[Records of text and element pointing]
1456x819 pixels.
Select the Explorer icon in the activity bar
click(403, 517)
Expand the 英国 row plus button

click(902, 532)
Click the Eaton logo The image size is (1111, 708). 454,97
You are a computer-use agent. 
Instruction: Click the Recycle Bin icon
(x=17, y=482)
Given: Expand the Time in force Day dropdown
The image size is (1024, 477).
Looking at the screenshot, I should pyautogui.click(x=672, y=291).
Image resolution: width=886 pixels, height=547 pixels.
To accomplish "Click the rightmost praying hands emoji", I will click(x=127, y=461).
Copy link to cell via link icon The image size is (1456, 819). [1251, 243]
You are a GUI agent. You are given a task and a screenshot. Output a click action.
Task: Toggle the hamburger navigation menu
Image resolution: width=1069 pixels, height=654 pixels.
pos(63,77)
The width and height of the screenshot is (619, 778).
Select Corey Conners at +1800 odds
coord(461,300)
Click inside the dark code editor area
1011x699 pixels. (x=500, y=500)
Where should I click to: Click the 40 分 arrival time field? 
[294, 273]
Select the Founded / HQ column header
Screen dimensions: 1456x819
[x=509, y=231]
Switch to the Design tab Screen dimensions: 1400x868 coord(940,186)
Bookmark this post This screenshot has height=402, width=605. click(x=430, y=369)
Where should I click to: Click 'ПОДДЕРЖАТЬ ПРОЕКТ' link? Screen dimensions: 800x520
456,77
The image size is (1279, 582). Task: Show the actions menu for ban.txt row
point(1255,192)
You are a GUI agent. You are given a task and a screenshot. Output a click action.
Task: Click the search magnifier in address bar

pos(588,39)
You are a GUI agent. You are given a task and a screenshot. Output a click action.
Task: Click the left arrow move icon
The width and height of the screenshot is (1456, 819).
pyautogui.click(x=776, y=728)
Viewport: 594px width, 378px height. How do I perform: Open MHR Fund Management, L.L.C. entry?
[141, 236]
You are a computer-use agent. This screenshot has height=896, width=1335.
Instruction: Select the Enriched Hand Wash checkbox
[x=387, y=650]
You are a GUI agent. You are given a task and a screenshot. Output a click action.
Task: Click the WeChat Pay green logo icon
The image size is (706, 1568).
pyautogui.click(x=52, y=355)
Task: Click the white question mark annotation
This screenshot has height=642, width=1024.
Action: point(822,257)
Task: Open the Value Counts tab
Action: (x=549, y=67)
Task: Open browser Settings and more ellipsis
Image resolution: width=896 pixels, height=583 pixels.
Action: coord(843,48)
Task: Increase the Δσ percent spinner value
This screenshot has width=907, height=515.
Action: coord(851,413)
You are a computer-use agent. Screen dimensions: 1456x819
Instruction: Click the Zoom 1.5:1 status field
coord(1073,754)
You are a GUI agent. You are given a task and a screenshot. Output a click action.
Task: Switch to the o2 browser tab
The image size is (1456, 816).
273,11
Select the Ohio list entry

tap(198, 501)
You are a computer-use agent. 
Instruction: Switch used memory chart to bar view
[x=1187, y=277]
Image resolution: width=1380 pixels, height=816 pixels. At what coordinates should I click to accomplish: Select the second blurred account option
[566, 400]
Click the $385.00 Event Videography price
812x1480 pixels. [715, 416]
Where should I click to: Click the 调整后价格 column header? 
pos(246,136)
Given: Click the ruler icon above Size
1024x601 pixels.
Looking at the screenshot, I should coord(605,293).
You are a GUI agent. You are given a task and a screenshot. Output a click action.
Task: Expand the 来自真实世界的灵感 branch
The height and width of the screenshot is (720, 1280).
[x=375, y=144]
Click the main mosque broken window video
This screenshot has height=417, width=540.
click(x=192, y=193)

* _DIRECTIVE_
Return each line of the records above that contains the word "icon".

* _EXPECTED ANSWER_
Select the Explorer icon in the activity bar
Instruction: Click the Recycle Bin icon
Copy link to cell via link icon The image size is (1456, 819). [1251, 243]
Task: Click the left arrow move icon
Task: Click the WeChat Pay green logo icon
Given: Click the ruler icon above Size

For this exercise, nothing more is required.